En entonces cuando nos topamos de bruces con la cruda realidad. De niños, a medida que vamos creciendo, nos vamos encontrando numerosas piedras en el camino. El esfuerzo es imprescindible para superarlas; quizás también la inteligencia, la creatividad o la perseverancia. A veces, ni si quiera esto vale, y no logras conseguir aquello que tanto deseas.

Ante esta situación muchos niños, adolescentes o adultos, deportistas, trabajadores o artistas, sean como sean, pasan a un estado de “shock”. Están viviendo una realidad muy diferente a las ideas que les han enseñado: “si te esfuerzas, lo conseguirás” o “tú puedes llegar a dónde te propongas”. Coger el papel de víctima es muy sencillo en esta situación. De repente te ves pequeñito, sentadito en un rincón, mirando para todos lados, preguntándote qué es lo que está pasando, sin entender nada, sientes que todo está fuera de control y te inunda un sentimiento de indefensión. Crees que no tienes ningún control y entonces decides que eres la víctima de un destino cruel ante el cual no puedes hacer nada. ¿Siguiente paso? Brazos cruzados, lamentos, y ninguna acción ni decisión que tomar.

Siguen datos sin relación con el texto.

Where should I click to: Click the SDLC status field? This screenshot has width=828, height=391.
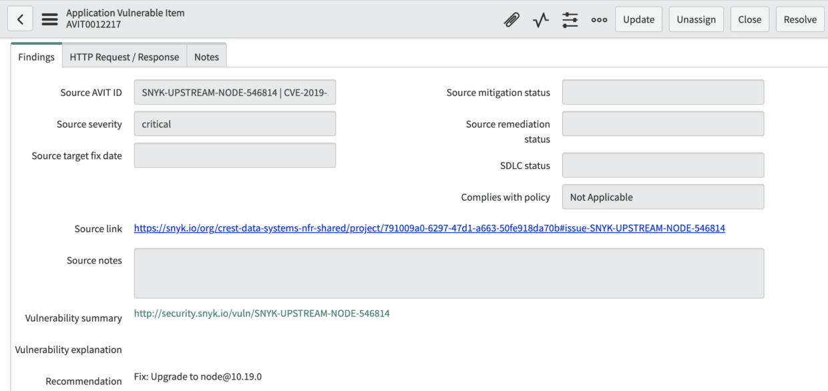[662, 165]

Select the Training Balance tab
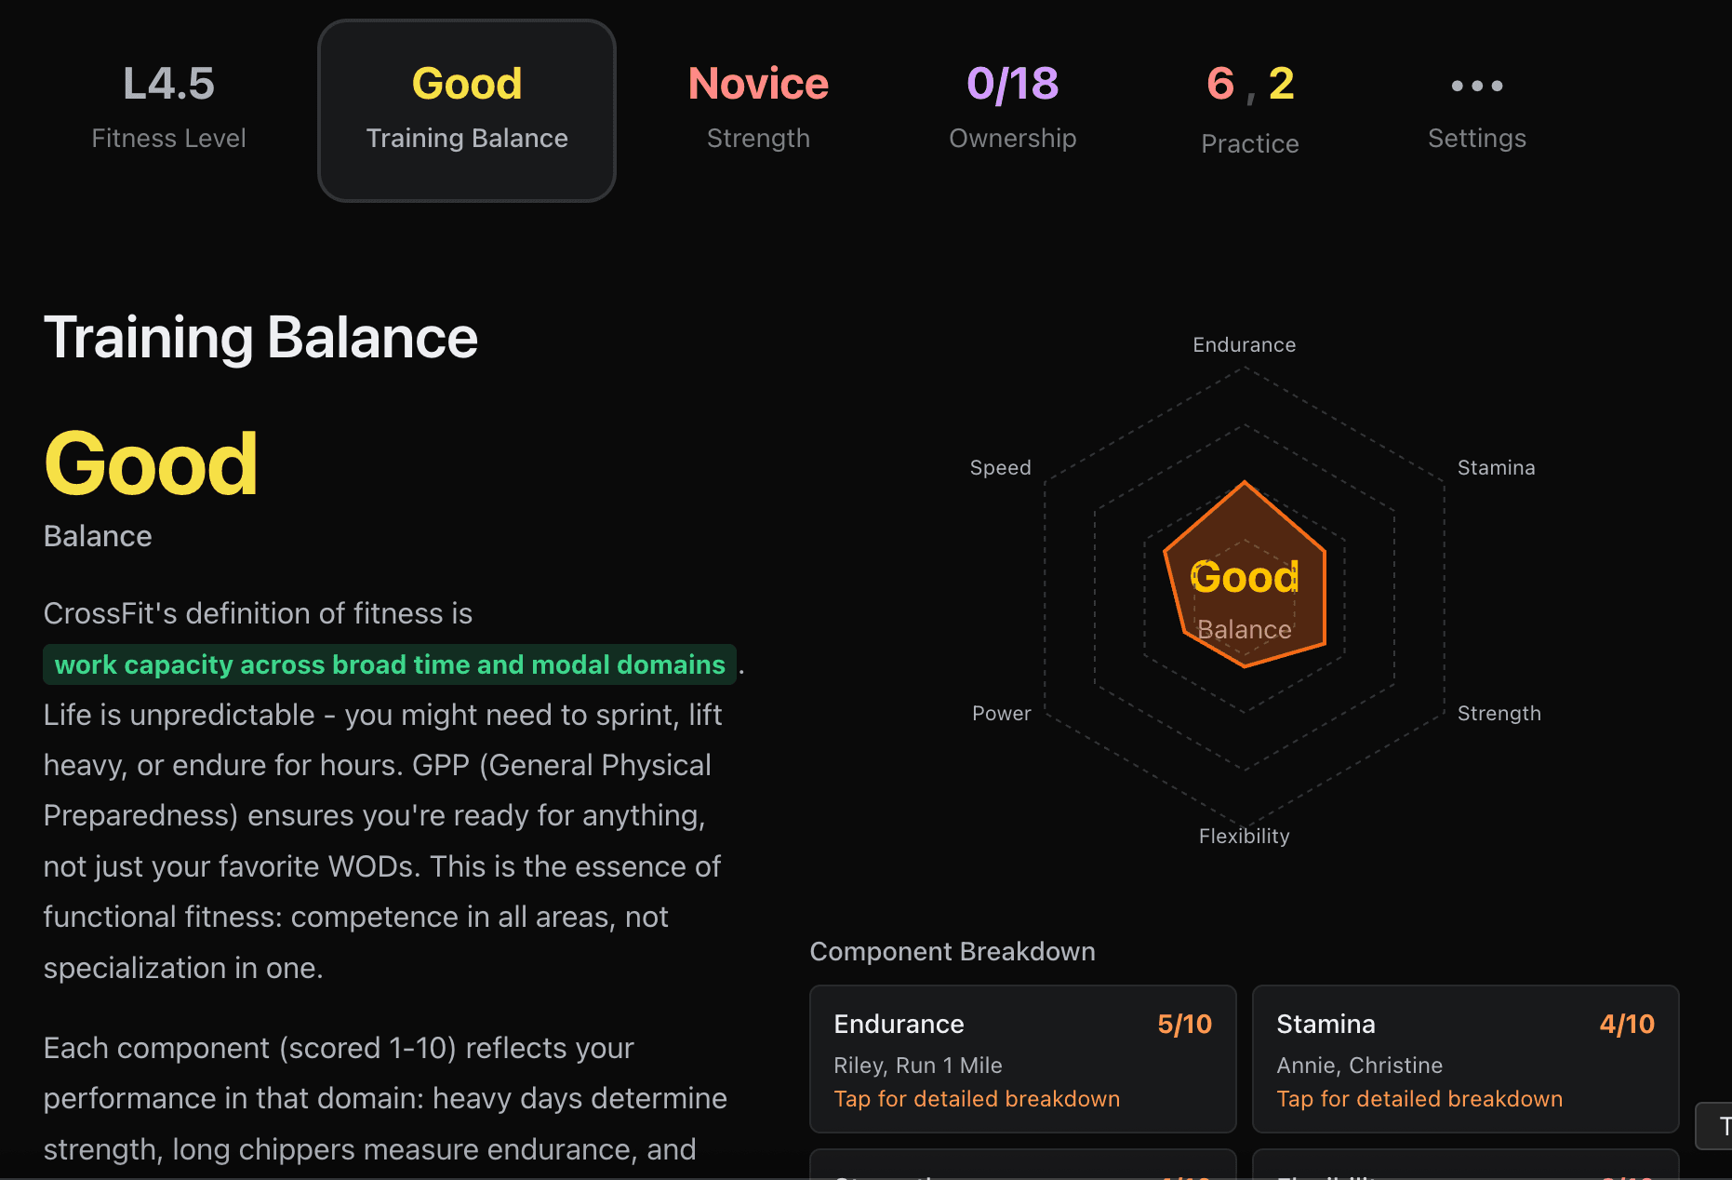466,110
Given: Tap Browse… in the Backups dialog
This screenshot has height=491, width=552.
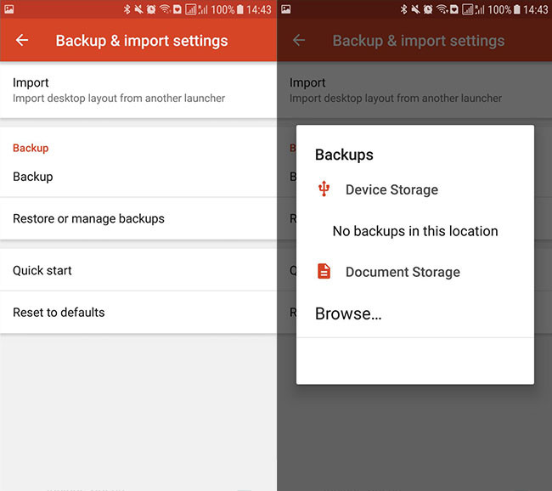Looking at the screenshot, I should click(348, 313).
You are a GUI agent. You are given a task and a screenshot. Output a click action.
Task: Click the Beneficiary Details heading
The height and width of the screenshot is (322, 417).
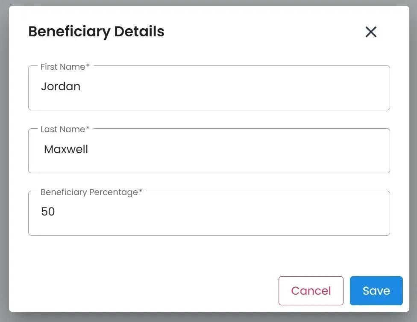[96, 32]
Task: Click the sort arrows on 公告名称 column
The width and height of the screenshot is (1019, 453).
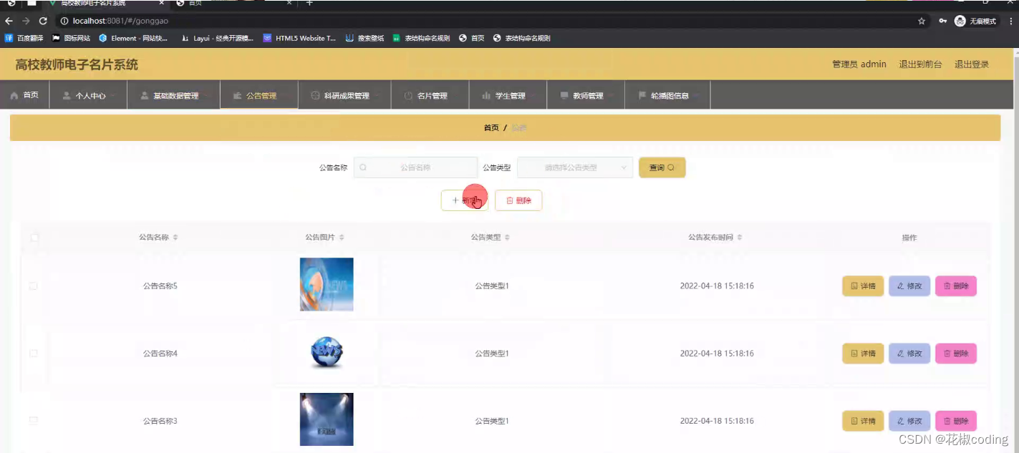Action: pyautogui.click(x=178, y=237)
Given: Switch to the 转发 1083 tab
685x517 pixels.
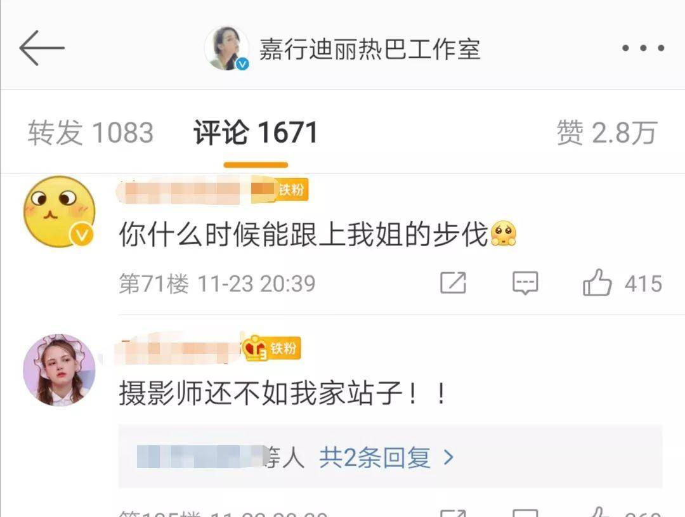Looking at the screenshot, I should pyautogui.click(x=91, y=133).
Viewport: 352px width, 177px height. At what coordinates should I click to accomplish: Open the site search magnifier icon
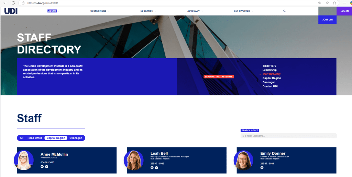pos(284,11)
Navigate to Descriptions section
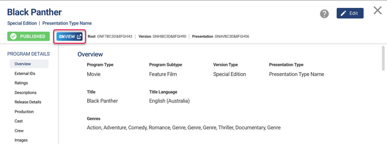Viewport: 387px width, 144px height. pyautogui.click(x=26, y=93)
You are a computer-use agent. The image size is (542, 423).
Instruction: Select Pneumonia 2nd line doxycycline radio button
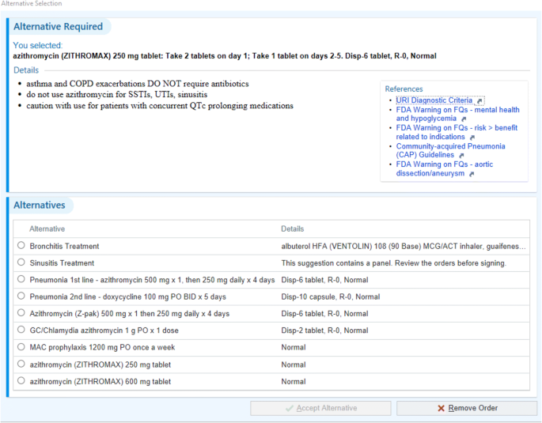click(x=21, y=296)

No digo que sea justo no lograr lo que deseabas. No pretendo convencerte de que sea plato de buen gusto o debas poner buena cara ante la idea de alejarte de tus objetivos. Solo digo que ponerte en posición de víctima, sí que no cambia nada. Ese es el camino fácil. Lo difícil es buscar otra solución, probar cosas diferentes y descartar si el problema está en que tomaste el camino equivocado. Lo difícil es darte cuenta de que puede que ese no sea tu destino, pero eso no implica que no tengas otras opciones ante ti; quizás nunca te las has imaginado pero eso no significa que no puedas ser feliz así.

No seas una víctima. Lucha por lo que quieres, busca otros caminos, pide ayuda si es necesario y pon un límite de tiempo. Si para entonces (y sabiendo que de verdad has hecho todo lo imposible) no has conseguido aquello que deseabas, ponte nuevos retos. Aléjate de las ideas irracionales e inflexibles (“debería conseguir esto, si no, no quiero nada”, “si no triunfo en mi deporte, es que soy un fracasado”) y ponte en la posición de control, coge los mandos de ese coche que es tu vida y busca otros caminos que te lleven a la mejor versión de tí.